Task requirements: Across the entries below, tally every line that holds the string "Lymphedema" and reply with the number only.

##############################

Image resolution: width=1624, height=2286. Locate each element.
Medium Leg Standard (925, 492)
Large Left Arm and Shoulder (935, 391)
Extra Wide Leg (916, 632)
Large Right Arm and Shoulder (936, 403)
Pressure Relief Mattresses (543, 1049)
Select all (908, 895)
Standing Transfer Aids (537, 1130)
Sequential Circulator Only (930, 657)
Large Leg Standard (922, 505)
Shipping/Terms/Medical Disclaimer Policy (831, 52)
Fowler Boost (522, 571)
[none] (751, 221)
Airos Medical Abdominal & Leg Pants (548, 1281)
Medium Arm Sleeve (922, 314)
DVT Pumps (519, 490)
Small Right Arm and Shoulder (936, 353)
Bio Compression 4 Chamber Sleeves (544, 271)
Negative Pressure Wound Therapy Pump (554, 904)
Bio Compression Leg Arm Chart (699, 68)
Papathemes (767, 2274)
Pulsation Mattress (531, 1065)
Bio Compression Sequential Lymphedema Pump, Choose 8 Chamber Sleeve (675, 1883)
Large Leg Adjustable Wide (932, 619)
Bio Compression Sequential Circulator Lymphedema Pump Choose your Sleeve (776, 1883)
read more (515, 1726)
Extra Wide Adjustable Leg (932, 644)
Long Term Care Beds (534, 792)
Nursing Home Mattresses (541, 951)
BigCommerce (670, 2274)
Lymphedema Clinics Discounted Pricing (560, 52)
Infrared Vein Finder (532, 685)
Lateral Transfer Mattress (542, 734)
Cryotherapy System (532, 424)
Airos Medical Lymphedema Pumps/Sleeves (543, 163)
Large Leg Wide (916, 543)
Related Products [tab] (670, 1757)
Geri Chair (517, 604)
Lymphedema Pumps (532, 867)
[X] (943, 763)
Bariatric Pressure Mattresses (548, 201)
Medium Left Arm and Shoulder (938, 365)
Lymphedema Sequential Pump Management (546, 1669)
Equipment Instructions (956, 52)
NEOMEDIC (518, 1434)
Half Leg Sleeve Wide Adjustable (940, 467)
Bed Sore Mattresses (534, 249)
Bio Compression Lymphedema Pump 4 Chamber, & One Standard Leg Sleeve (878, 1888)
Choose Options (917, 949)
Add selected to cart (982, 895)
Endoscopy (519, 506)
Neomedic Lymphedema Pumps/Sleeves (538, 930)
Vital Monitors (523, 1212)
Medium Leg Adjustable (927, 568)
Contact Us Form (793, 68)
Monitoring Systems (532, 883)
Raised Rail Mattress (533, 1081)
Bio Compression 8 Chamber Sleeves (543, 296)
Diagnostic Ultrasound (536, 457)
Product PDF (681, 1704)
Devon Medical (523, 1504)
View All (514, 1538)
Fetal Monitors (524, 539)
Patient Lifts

##############################

Output for this task: 8